> [BRIEF]:
Show each line of the listing in which the word "dimensions" occurs.

*** Opening of DATASET CONTENT ***

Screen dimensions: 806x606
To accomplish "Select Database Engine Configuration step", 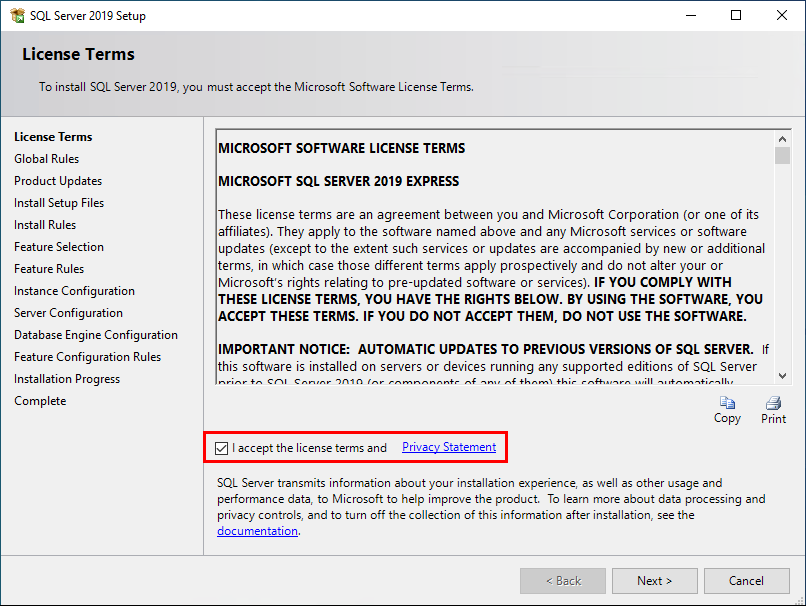I will pos(96,335).
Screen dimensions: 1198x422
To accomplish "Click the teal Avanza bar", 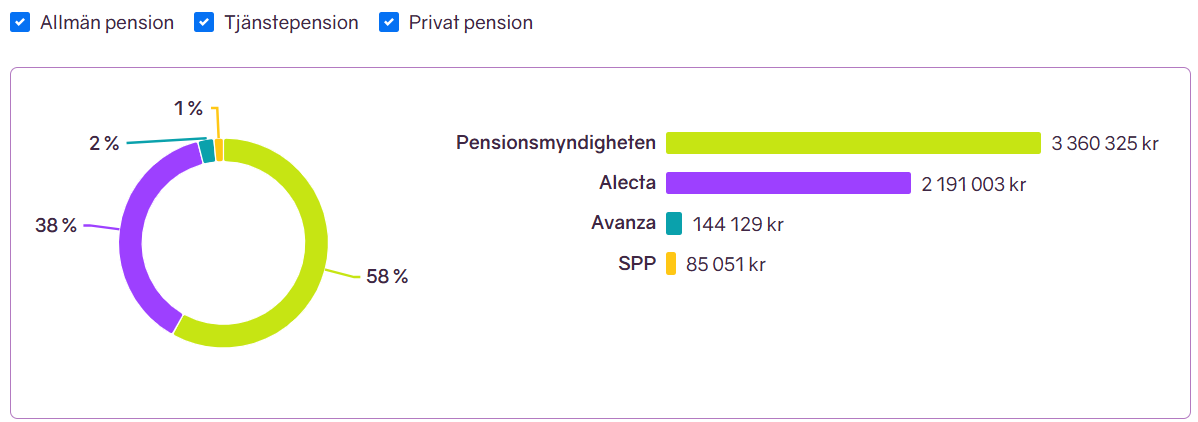I will (x=674, y=223).
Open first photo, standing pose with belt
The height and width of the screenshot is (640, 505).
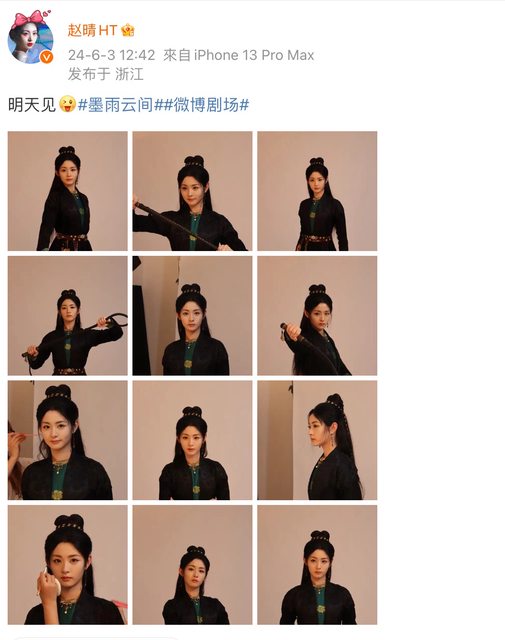tap(68, 191)
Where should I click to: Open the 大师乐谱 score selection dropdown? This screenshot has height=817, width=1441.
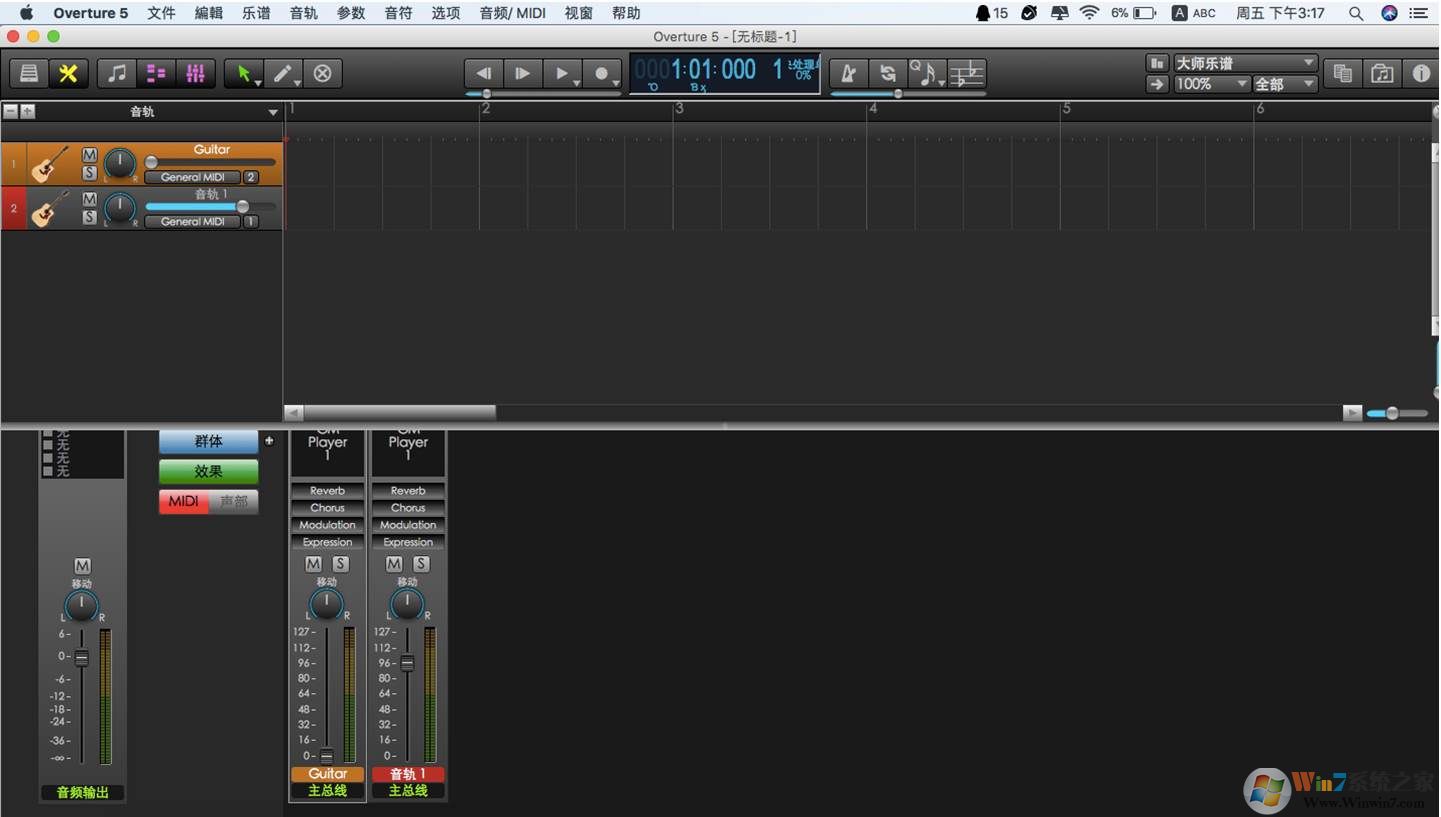click(x=1243, y=62)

*** Close of DATASET CONTENT ***

> [RESULT]:
Screen dimensions: 806x606
Screen dimensions: 1198x422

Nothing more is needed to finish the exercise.